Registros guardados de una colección
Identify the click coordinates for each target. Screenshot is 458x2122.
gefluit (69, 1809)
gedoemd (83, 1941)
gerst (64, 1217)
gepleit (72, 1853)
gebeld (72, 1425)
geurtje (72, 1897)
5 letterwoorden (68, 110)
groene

> **Trabajo requerido**: Vuelva a escribir todas las líneas de los registros anteriores, incluidas las solicitudes, y sume -89 a cada número de las coordenadas que figuran como respuestas.

> **Solución propuesta**:
Identify the click coordinates for each target. Screenshot is 458x2122.
gefluit (-20, 1720)
gedoemd (-6, 1852)
gerst (-25, 1128)
gepleit (-17, 1764)
gebeld (-17, 1336)
geurtje (-17, 1808)
5 letterwoorden (-21, 21)
groene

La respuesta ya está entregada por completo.